The Donegal woman now has annual appointments to monitor her condition, but thankfully she is managing well with the current treatment.

“So far I have been lucky,” she says. “I regained sensation gradually and although I suffered from fatigue I could get on with my daily life. My family has been incredible and although my diagnosis came as a shock to us all, they all rallied around and helped me – as there are still days when I wake up in considerable pain or my sight is blurred, or I feel exhausted and I have to rest. Initially I was inclined to push through, but now I know that doesn’t do me any favours and ultimately it will prevent me from looking after my children properly.

“But on the whole, my life is really good – I have two incredible children, a wonderful, supportive husband, a close and caring family, I teach an amazing class and I’m studying something I love – so life is good.”

The mother of two, who teaches senior autism spectrum disorder (ASD) classes at Letterkenny Educate Together national school, says MS has not affected her job, although some days are challenging if she is experiencing pain. But she rarely misses a day and says her pupils, who are looking forward to the readathon, had no idea that their teacher has the condition.

“My class is really excited about the readathon and when I showed them the video I made with MS Ireland to promote it, they were really surprised to learn that I actually have MS,” she says. “They had lots of questions and are very eager to raise as much as possible for MS Ireland. My own children and their classes are also getting involved and I remember doing it myself as a child, so it’s lovely that my own two are taking part this year.

“MS Ireland provides an invaluable service and in order to do this they need the vital funds raised by the readathon. It’s such an easy and fun fundraiser to be part of and encourages young and old alike to pick up a book and read – and I’m hoping that teachers all over Ireland will get their classes and school communities involved.

“MS wasn’t something I ever expected to come into my life and I am so glad that MS Ireland were there for me when I needed them. And I know the funds raised will enable them to continue to be there for others diagnosed with MS.”

Isolation and anxiety

Ava Battles says the pandemic has had a significant impact on people living with the condition as many have reported feelings of isolation and anxiety, while delays to services and supports has also created additional stress.

“Issues emerged early on in the pandemic as some community members were fearful of homecare workers carrying the virus in to their home,” she says. “Family Carers Ireland recently published Caring through Covid, a report that said 14 per cent of homes normally availing of homecare services elected to temporarily suspend supports in order to reduce the risk of infection.

“In some instances, this meant that individuals went without support and in other cases family members were able to assist with care needs. But this put additional strain on families and individuals and has resulted in loss of income for some who had to prioritise taking care of a loved one over their employment.

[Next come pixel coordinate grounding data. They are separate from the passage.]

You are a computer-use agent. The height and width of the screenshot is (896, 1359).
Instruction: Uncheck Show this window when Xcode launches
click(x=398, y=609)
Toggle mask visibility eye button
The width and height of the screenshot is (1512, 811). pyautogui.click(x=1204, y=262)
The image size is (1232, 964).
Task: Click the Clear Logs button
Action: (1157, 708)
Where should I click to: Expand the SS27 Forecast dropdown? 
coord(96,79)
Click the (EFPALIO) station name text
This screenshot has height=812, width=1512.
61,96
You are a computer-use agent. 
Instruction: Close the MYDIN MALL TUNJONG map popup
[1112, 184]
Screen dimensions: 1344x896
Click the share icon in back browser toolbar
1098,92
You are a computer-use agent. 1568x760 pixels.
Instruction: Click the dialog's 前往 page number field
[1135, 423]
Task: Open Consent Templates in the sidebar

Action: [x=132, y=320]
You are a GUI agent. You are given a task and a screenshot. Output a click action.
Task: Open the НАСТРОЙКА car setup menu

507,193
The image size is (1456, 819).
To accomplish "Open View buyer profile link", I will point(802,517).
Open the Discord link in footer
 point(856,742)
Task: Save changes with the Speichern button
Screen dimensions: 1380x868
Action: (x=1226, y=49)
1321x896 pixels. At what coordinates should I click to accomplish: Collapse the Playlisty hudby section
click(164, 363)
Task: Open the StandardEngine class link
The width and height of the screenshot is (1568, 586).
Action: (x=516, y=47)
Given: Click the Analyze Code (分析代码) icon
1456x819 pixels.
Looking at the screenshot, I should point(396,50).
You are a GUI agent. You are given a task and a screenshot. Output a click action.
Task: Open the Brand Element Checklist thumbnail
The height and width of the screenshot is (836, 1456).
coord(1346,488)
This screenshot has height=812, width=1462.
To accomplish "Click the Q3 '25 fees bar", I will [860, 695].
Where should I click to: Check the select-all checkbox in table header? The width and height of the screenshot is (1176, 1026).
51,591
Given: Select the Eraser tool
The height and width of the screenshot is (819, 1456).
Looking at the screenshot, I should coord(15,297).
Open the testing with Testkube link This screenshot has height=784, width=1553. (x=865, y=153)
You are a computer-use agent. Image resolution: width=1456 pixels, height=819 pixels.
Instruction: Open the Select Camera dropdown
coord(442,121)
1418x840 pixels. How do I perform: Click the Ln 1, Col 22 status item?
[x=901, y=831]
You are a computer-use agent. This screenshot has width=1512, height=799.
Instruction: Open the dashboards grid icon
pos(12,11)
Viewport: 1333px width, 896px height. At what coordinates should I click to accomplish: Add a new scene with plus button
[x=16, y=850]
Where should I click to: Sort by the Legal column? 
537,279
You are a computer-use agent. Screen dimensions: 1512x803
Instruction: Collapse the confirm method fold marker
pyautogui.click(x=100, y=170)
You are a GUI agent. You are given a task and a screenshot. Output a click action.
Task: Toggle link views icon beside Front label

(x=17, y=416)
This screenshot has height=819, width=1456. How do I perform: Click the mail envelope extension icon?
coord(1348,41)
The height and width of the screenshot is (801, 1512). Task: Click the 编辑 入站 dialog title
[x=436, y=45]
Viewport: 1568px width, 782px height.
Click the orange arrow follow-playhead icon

“While having MS does not mean a person is more vulnerable to the virus, being on certain medications or having severe disability does increase this risk and many of our community members would have been advised to cocoon. This was problematic for some, including those who may have been required to return to work in public-facing roles – and so were faced with a reality of returning to work in order to provide for themselves and their families, despite being advised to cocoon.

“The Covid-19 pandemic has had a significant impact on the lives of people living with multiple sclerosis, which does not stop during the pandemic – so the needs of our community continue.”

About MS

– Multiple Sclerosis is the most common debilitating neurological condition affecting young adults in Ireland.
– There are 9,000 people in Ireland living with the condition.
– It affects the motor, sensory and cognitive functioning of the body and is usually diagnosed between 20 and 40 years of age.
– The impact of MS on individuals, their families and the community can undermine the resilience that is needed for individuals to remain purposeful and in control of their lives.
– Three times more women than men are diagnosed with MS.